◆ INSTRUCTIONS FOR THE TASK:
Take the material below and output exactly the run of lines from the one containing "Task: Open the Входящие folder" down to the one containing "1849x832 pixels.", with both included.

◆ TASK INPUTS:
* * * * * * *
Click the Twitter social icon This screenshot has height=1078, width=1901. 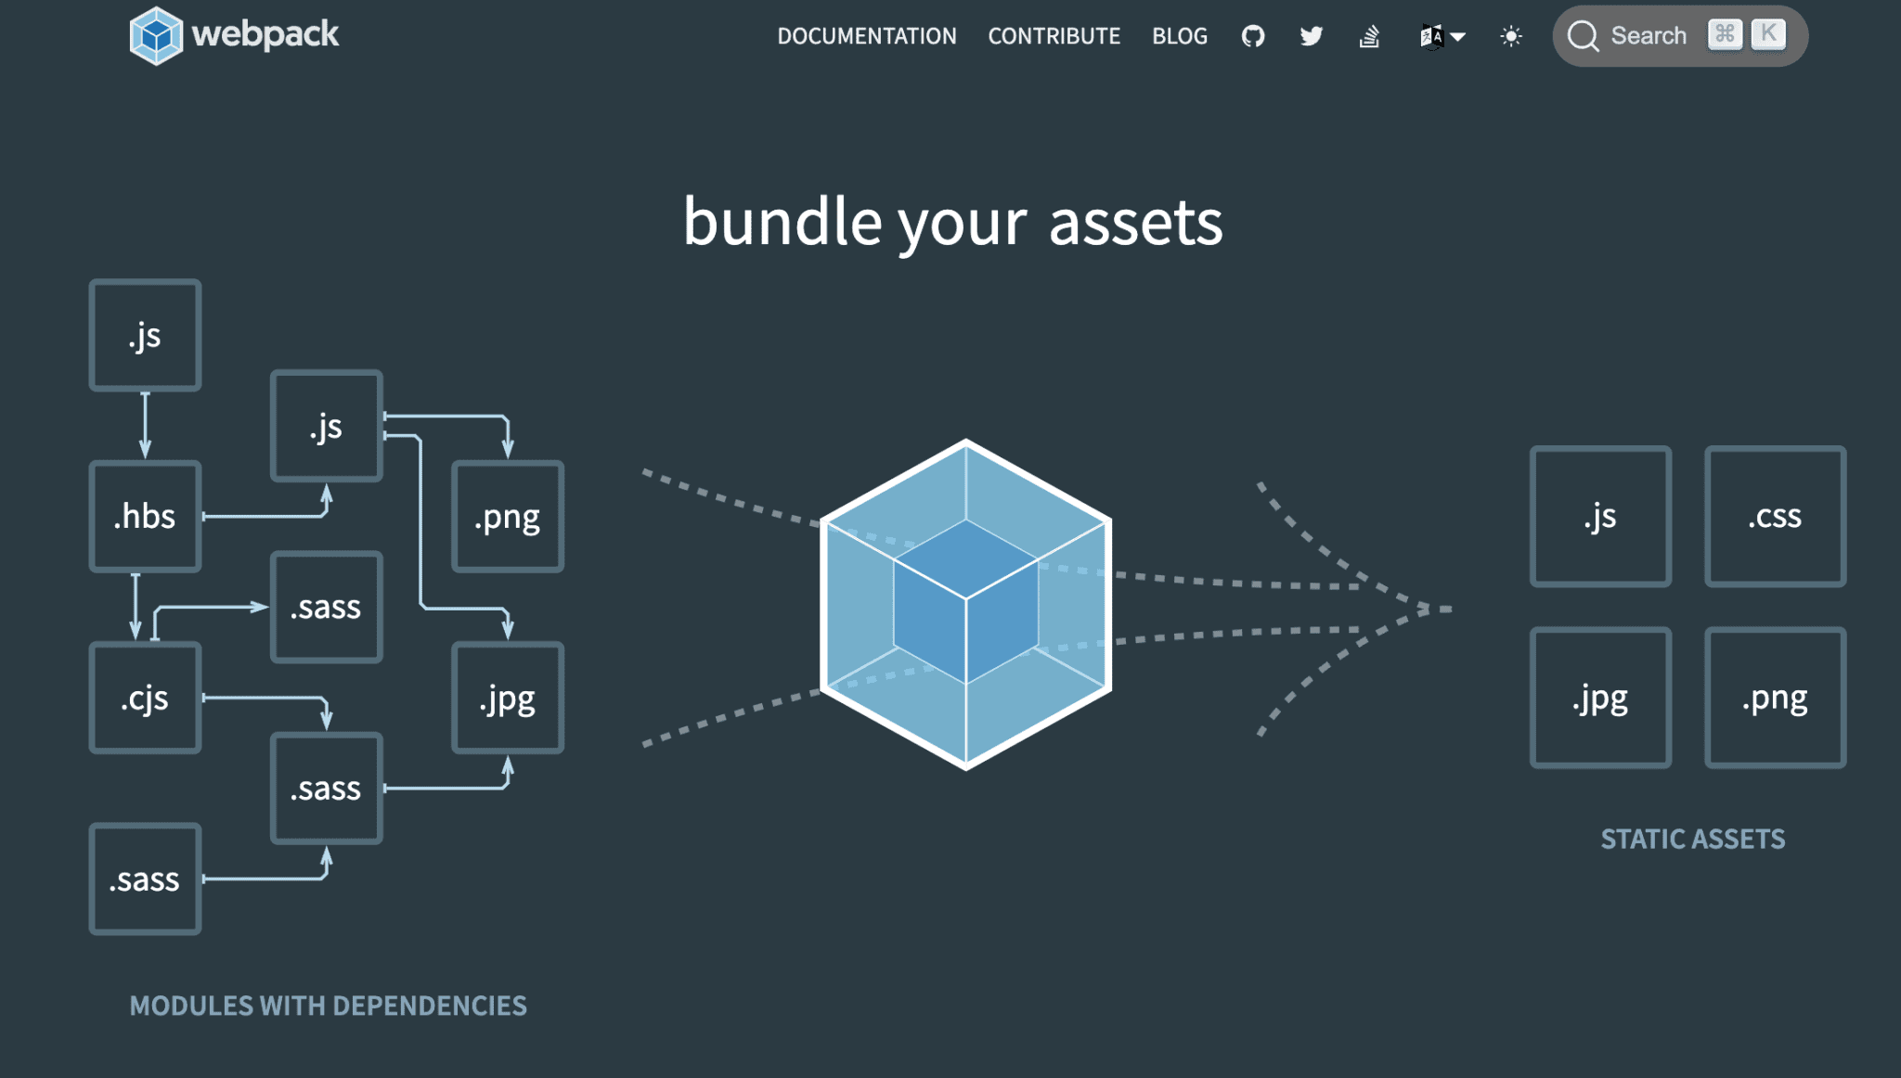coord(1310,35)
* * * * * * *
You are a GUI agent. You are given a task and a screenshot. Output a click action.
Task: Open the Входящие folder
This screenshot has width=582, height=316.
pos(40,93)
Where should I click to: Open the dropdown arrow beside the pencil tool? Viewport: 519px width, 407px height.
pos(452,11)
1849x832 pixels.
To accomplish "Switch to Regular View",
* * * * * * *
◆ EXERCISE ANSWER:
Task: Open the Входящие folder
This screenshot has width=582, height=316.
pos(40,93)
Where should I click to: Open the dropdown arrow beside the pencil tool? Viewport: 519px width, 407px height.
pos(452,11)
1849x832 pixels.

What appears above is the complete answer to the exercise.